On 1/11/23 12:11 PM, Bob Camp wrote:
> Hi
>
>
>
>> On Jan 11, 2023, at 1:05 PM, Lux, Jim via time-nuts <time-nuts at lists.febo.com> wrote:
>>
>> On 1/11/23 8:55 AM, Bob Camp via time-nuts wrote:
>>> Hi
>>>
>>> There always has been a pretty wide range of ADEV’s on the 10811’s. One of the fun things
>>> they did at Santa Clara was to screen them for ADEV. Once they found enough “good ones”
>>> for that month, they stopped screening. The ones that made the grade got this or that part number
>>> sufix on them and headed into gear that needed them.
>>
>> Cherry picking oscillators is a "standard thing" (although one that you hope you'd not have to do).
>>
>> My project is in the middle of looking at oscillators in an X-band transmitter for phase noise/short term ADEV.
>>
>> It turns out that DSN only has narrow symbol loop bandwidths (up to 25 Hz) and these transmitters (2 Mbps) weren't designed with that in mind, so they'll lose symbol lock occasionally. In a 400 Hz loop bandwidth there's no problem.   But DSN was designed and built for 10 bits/second, insanely tight loop bandwidth to get the noise down.
>>
>> And, of course, it's just on the ragged edge.  Some work, some don't. Of course, the crystal mfr (I have no idea who it is, that's 3 subcontract tiers down) probably doesn't specify anything - maybe they have an overall jitter spec with some wide bandwidth.  And all the usual things - how do you measure it without opening up the transmitter? How do you set up a test jig? What is the "real requirement"?
>>
>> Had we realized this earlier, it's conceivable we could have flowed a requirement down to the radio mfr, who would then flow that to the board designer, who would flow that to the crystal company.  And turn $20 crystals into $2000 crystals, because the mfr would probably have to do the cherry picking, and the yield would be terrible. (Of course, they could sell the other ones per usual, but when you're ordering 10-20 crystals, and you have to screen 1000 to get the good 10, it might not be worth even saving the ones that don't make the cut.

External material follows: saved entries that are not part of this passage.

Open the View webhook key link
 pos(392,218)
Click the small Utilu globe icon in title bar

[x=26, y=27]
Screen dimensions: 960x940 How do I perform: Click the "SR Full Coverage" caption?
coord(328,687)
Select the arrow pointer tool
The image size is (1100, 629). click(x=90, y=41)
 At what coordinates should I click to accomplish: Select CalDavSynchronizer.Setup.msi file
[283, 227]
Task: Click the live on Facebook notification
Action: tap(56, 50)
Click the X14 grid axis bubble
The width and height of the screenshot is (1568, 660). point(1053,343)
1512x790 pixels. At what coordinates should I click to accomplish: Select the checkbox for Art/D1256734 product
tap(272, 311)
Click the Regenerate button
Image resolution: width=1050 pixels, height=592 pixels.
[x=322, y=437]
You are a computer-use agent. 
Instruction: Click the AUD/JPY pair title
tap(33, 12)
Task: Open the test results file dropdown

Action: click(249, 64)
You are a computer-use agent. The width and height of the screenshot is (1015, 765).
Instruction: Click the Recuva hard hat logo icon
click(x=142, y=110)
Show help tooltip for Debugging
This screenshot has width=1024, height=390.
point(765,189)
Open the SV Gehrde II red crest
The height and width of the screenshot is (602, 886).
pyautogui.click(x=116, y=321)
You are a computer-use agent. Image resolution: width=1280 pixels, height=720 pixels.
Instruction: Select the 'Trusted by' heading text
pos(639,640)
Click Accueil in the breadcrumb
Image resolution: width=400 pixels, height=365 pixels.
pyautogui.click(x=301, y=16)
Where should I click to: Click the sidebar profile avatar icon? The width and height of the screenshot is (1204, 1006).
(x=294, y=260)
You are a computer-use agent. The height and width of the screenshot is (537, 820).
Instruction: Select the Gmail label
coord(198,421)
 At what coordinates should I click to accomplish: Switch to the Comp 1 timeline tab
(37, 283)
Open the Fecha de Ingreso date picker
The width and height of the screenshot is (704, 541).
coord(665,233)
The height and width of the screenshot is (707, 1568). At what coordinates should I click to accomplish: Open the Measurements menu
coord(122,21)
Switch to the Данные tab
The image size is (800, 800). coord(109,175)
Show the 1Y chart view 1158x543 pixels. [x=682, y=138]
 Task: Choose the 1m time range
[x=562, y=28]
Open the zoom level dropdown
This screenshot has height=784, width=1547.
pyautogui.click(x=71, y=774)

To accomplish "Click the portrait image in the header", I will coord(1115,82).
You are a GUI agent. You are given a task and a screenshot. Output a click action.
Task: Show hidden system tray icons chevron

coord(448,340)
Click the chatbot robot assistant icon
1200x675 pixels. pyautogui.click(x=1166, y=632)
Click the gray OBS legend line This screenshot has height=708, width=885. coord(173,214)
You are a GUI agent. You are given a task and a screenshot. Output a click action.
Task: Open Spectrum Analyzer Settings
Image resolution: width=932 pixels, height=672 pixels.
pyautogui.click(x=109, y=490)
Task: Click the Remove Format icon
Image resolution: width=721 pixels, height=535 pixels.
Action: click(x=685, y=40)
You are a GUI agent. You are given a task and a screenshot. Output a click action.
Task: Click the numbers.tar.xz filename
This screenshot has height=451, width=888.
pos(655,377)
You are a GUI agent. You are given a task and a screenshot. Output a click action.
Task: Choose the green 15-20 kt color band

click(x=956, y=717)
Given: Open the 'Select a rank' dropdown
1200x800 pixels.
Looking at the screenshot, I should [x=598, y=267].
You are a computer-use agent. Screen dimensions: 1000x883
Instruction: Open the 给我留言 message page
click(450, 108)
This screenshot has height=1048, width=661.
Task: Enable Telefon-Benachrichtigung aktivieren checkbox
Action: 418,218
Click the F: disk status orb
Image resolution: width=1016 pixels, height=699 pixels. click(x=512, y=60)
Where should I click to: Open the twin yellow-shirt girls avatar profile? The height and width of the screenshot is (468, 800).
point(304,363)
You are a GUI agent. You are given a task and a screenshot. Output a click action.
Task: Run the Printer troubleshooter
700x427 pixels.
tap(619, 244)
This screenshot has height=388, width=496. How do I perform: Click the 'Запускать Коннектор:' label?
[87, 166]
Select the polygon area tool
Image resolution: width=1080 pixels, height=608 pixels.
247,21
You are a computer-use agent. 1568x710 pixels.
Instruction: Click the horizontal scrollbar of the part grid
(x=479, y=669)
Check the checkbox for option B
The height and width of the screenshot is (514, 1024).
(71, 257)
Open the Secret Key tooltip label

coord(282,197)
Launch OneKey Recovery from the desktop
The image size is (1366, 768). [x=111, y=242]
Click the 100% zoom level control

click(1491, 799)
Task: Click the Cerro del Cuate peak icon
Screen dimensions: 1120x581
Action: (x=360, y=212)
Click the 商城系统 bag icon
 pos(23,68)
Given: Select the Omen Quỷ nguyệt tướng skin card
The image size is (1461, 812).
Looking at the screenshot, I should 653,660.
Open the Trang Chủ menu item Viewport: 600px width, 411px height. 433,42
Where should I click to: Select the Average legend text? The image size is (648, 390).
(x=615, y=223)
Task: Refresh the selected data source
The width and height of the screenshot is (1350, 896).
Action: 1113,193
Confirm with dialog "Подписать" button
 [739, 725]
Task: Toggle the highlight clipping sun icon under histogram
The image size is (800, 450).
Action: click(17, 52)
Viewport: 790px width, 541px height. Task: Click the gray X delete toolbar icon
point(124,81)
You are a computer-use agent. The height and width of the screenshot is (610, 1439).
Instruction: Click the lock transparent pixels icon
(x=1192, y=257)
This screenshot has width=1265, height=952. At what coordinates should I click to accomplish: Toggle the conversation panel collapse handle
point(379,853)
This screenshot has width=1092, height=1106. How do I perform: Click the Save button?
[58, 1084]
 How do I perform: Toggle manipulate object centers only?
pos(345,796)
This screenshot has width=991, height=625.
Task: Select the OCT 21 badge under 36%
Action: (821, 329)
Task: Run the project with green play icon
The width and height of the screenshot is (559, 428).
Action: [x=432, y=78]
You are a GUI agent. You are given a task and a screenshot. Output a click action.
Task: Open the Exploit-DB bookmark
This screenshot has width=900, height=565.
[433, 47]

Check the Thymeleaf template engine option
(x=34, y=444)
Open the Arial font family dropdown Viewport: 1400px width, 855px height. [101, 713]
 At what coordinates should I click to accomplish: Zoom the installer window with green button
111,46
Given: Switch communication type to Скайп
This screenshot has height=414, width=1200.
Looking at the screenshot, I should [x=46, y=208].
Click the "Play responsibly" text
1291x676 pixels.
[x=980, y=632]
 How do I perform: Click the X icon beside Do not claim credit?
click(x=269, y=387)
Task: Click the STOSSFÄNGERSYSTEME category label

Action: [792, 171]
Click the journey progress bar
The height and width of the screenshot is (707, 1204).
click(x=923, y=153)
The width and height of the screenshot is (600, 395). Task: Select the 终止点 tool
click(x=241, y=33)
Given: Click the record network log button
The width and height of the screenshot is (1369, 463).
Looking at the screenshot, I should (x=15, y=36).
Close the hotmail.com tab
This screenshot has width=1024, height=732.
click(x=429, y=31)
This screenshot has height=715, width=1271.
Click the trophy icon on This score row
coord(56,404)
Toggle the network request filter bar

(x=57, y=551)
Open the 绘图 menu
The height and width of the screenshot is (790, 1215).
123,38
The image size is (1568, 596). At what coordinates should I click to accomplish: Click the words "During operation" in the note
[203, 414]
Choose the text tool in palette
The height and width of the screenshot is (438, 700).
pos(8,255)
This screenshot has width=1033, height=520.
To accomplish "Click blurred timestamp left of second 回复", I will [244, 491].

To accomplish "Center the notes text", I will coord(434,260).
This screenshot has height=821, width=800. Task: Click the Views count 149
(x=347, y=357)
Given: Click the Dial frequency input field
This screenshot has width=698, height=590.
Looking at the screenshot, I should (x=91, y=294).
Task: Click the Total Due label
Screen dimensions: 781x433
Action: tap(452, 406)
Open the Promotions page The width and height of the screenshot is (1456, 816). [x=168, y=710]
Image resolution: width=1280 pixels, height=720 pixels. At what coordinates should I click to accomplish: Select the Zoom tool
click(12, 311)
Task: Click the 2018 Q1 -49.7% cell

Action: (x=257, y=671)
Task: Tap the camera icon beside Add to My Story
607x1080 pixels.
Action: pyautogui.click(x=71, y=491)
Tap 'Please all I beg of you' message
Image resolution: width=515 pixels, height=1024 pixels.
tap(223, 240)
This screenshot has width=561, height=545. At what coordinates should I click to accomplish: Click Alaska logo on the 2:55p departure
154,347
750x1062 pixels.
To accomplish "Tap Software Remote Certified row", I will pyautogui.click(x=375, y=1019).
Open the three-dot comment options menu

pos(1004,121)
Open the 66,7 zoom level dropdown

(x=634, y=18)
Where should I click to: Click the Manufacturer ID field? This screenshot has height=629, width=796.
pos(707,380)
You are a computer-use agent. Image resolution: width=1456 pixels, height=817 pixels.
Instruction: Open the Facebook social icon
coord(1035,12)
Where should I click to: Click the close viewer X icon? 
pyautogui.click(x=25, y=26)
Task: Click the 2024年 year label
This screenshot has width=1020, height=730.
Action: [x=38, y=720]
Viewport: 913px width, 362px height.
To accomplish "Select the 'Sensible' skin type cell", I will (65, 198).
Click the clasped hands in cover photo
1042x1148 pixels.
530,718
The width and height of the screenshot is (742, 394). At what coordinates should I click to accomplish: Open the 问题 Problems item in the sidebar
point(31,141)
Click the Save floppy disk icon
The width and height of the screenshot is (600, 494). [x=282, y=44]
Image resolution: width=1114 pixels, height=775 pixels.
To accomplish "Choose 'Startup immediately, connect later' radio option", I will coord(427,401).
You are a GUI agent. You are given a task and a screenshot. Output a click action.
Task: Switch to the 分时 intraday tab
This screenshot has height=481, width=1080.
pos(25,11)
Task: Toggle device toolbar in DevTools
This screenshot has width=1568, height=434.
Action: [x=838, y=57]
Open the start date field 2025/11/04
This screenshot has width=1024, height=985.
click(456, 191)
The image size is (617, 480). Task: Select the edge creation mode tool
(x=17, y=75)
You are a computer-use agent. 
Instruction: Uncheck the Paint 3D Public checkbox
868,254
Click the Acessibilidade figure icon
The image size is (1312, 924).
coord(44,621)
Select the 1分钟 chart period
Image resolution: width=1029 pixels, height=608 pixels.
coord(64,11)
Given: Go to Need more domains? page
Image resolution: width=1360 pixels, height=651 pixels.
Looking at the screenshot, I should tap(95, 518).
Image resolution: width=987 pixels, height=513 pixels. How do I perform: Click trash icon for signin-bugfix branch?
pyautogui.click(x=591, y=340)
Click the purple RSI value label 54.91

They're now out of the usual flow.
>>
> …. it’s worse …. a lot worse ….
>
> If the parts are destined for space, each and every step along the way, they get a pile of paperwork.
> There are lots of steps and thus lots of paper. It starts back at blank cutting ( if not at quartz growing)
> and moves forward from there. Each one is part of a group and the group gets paperwork as well.
> Pretty quickly, you have a $2 blank and $20 in paperwork for that specific blank.  That paper just keeps
> piling up as it turns into a finished crystal.
>
> Decide to screen a hundred crystals to find the best 1%? Unless the rest are going into space as well,
> all that paperwork heads to the scrap pile. Even if they *are* headed to space, that’s a whole lot of
> crystals. You better have a high volume customer to push them off on. ( good luck with that ….).
>
> Since a crystal is pretty unique, both the custom guy and the high volume guy would need to be buying
> a *very* similar end product. Obviously, a frequency change is a killer. A temperature range change
> may well be. Shock / vibration / warmup / pull range ….. any one of those *might* kill the swap.
>
> If you want to keep accounting happy, both the screen outs and the rest need to head out the door
> pretty close to each other. The days of "put it in inventory and hope” are long gone. ( and for good
> reasons ….. tons of those inventory crystal eventually went to the dumpster).
>
> Bottom line is that if you screen 100 to get 1, in this case, you pay for the 100 …..
>
> Bob
>

Yes in a "full Class A Space" build with traceability to sand - good 
example is the Ultra Stable Oscillators from APL. Start 1000 blanks to 
get a dozen good oscillator physics packages to get 4 finished USOs. 
Blanks are cheap, finished oscillators are $1.5M each.

These days, there's a lot of "qualify as a box" with limited Class S/QML 
parts.  We'll keep paper to know what parts were installed, so if 
*someone else* has a problem then we can see if we have the same parts. 
(bad luck if it's "generic 2N222" or "100 ohm resistor")

You pick parts that have industrial or automotive temperature ranges, 
seem to have the right performance, buy a few batches and test them, 
then build your boxes and  hope for the best (particularly if you're 
depending on a "not on data sheet" number).  And that's what we're 
facing. (I would imagine that if the mfr had realized that this was a 
problem, they might have ordered something or screening or whatever.  
But yes, buy 100 oscillators to get 1 good one.